··· Records shown ···

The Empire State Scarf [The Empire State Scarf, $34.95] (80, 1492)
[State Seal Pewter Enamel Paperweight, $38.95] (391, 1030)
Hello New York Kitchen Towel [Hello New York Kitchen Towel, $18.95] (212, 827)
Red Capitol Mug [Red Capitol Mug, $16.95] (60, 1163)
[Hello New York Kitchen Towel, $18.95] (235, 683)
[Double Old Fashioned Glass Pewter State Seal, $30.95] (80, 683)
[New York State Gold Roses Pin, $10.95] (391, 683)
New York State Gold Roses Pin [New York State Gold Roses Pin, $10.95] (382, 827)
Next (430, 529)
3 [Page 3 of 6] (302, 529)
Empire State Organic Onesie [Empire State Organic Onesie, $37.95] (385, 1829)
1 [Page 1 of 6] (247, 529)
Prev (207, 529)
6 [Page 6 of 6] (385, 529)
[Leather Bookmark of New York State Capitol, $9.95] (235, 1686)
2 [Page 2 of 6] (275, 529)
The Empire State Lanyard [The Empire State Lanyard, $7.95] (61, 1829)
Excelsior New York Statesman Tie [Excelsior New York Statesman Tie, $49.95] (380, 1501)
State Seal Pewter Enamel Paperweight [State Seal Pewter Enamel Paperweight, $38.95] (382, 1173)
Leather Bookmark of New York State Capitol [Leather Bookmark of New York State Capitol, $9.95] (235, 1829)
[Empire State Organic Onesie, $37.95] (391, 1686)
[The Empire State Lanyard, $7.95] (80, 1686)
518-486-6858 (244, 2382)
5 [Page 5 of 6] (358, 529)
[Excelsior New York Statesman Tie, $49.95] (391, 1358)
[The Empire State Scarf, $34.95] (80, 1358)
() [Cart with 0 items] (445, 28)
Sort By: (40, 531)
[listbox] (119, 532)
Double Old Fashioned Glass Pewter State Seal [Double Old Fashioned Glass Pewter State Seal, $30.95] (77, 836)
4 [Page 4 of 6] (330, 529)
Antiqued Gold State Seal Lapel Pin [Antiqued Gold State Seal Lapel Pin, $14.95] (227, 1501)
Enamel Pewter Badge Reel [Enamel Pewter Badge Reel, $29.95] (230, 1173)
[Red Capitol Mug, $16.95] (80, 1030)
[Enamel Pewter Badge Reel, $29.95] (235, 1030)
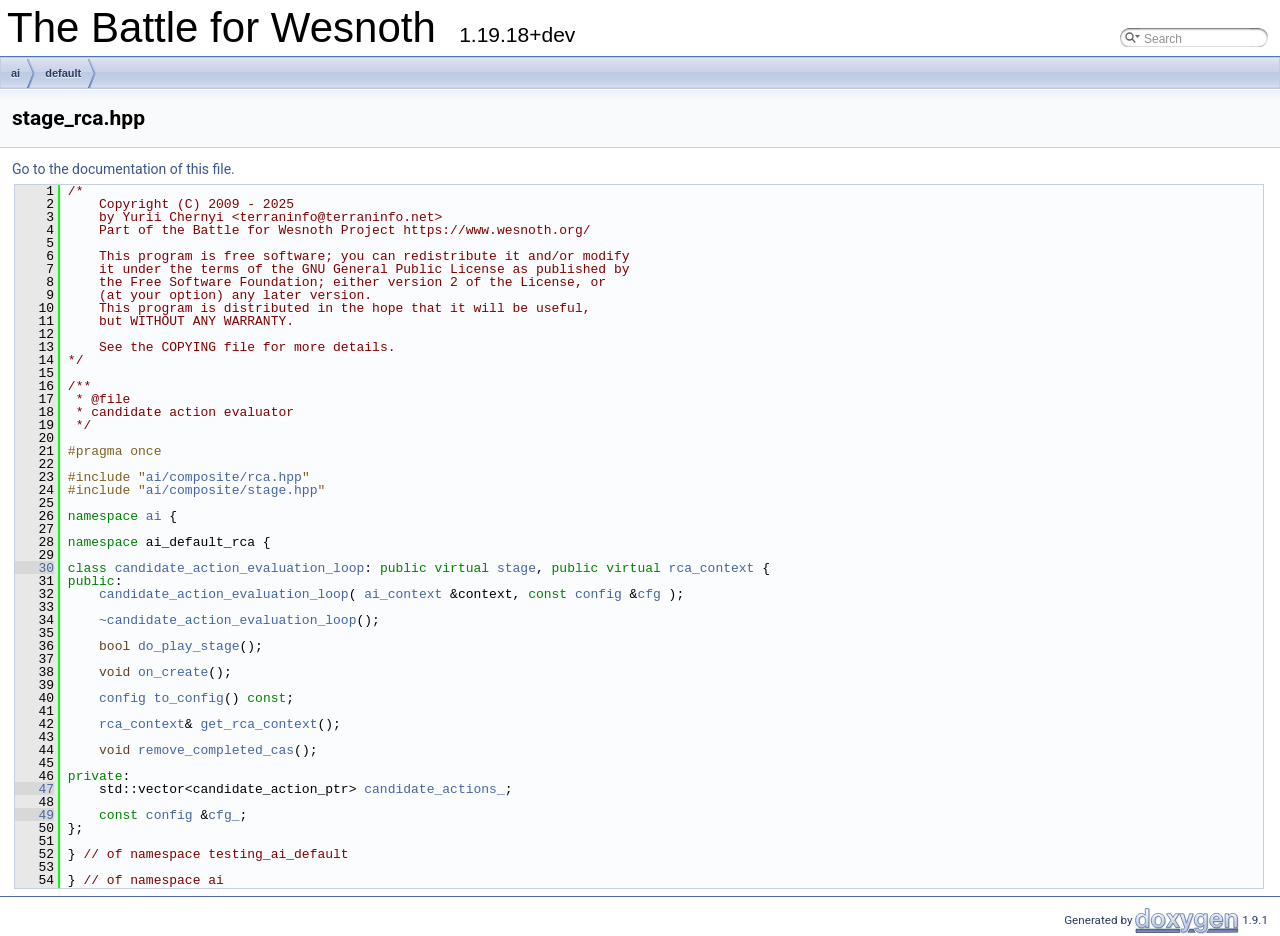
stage (516, 568)
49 (34, 815)
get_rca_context (258, 724)
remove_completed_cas (216, 750)
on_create (173, 672)
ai (15, 73)
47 (34, 789)
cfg (648, 594)
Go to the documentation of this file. (123, 169)
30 (34, 568)
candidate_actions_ (434, 789)
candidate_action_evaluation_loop (240, 568)
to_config (189, 698)
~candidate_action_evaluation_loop (227, 620)
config (598, 594)
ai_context (403, 594)
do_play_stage (188, 646)
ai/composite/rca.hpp (224, 477)
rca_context (712, 568)
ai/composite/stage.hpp (232, 490)
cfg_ (223, 815)
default (63, 73)
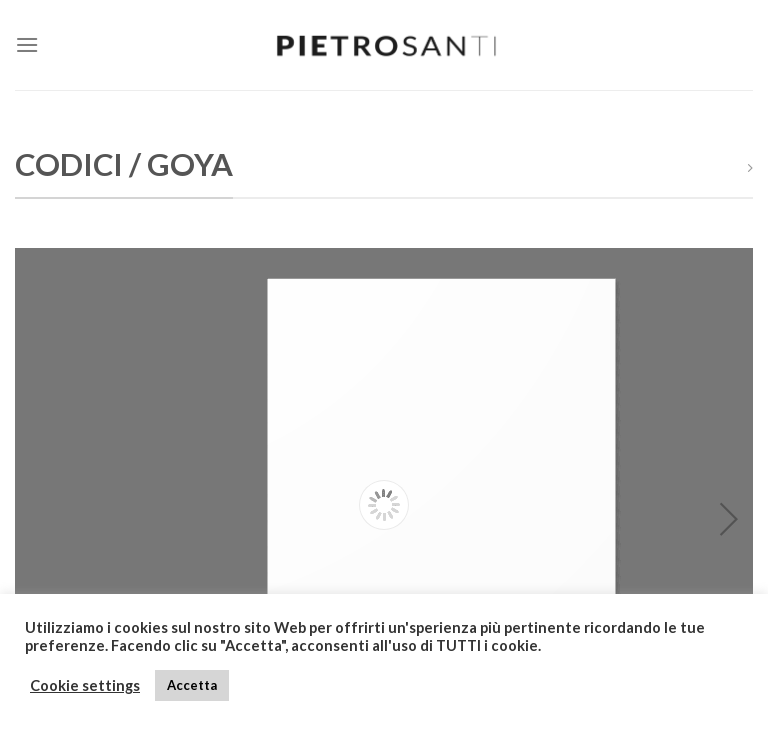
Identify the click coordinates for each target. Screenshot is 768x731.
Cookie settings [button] (85, 685)
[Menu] (27, 44)
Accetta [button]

···

Exercise objective: Write out all of the entries above again, replacing "Pewter" with "Tin" everywhere and leaving everything else unchanged. Don't include the pictures.

Response:
The Empire State Scarf [The Empire State Scarf, $34.95] (80, 1492)
[State Seal Tin Enamel Paperweight, $38.95] (391, 1030)
Hello New York Kitchen Towel [Hello New York Kitchen Towel, $18.95] (212, 827)
Red Capitol Mug [Red Capitol Mug, $16.95] (60, 1163)
[Hello New York Kitchen Towel, $18.95] (235, 683)
[Double Old Fashioned Glass Tin State Seal, $30.95] (80, 683)
[New York State Gold Roses Pin, $10.95] (391, 683)
New York State Gold Roses Pin [New York State Gold Roses Pin, $10.95] (382, 827)
Next (430, 529)
3 [Page 3 of 6] (302, 529)
Empire State Organic Onesie [Empire State Organic Onesie, $37.95] (385, 1829)
1 [Page 1 of 6] (247, 529)
Prev (207, 529)
6 [Page 6 of 6] (385, 529)
[Leather Bookmark of New York State Capitol, $9.95] (235, 1686)
2 [Page 2 of 6] (275, 529)
The Empire State Lanyard [The Empire State Lanyard, $7.95] (61, 1829)
Excelsior New York Statesman Tie [Excelsior New York Statesman Tie, $49.95] (380, 1501)
State Seal Tin Enamel Paperweight [State Seal Tin Enamel Paperweight, $38.95] (382, 1173)
Leather Bookmark of New York State Capitol [Leather Bookmark of New York State Capitol, $9.95] (235, 1829)
[Empire State Organic Onesie, $37.95] (391, 1686)
[The Empire State Lanyard, $7.95] (80, 1686)
518-486-6858 (244, 2382)
5 [Page 5 of 6] (358, 529)
[Excelsior New York Statesman Tie, $49.95] (391, 1358)
[The Empire State Scarf, $34.95] (80, 1358)
() [Cart with 0 items] (445, 28)
Sort By: (40, 531)
[listbox] (119, 532)
Double Old Fashioned Glass Tin State Seal [Double Old Fashioned Glass Tin State Seal, $30.95] (77, 836)
4 [Page 4 of 6] (330, 529)
Antiqued Gold State Seal Lapel Pin [Antiqued Gold State Seal Lapel Pin, $14.95] (227, 1501)
Enamel Tin Badge Reel [Enamel Tin Badge Reel, $29.95] (230, 1173)
[Red Capitol Mug, $16.95] (80, 1030)
[Enamel Tin Badge Reel, $29.95] (235, 1030)
stage (516, 568)
49 (34, 815)
get_rca_context (258, 724)
remove_completed_cas (216, 750)
on_create (173, 672)
ai (15, 73)
47 (34, 789)
cfg (648, 594)
Go to the documentation of this file. (123, 169)
30 (34, 568)
candidate_actions_ (434, 789)
candidate_action_evaluation_loop (240, 568)
to_config (189, 698)
~candidate_action_evaluation_loop (227, 620)
config (598, 594)
ai_context (403, 594)
do_play_stage (188, 646)
ai/composite/rca.hpp (224, 477)
rca_context (712, 568)
ai/composite/stage.hpp (232, 490)
cfg_ (223, 815)
default (63, 73)
Identify the click coordinates for each target. Screenshot is 768x731.
Cookie settings [button] (85, 685)
[Menu] (27, 44)
Accetta [button]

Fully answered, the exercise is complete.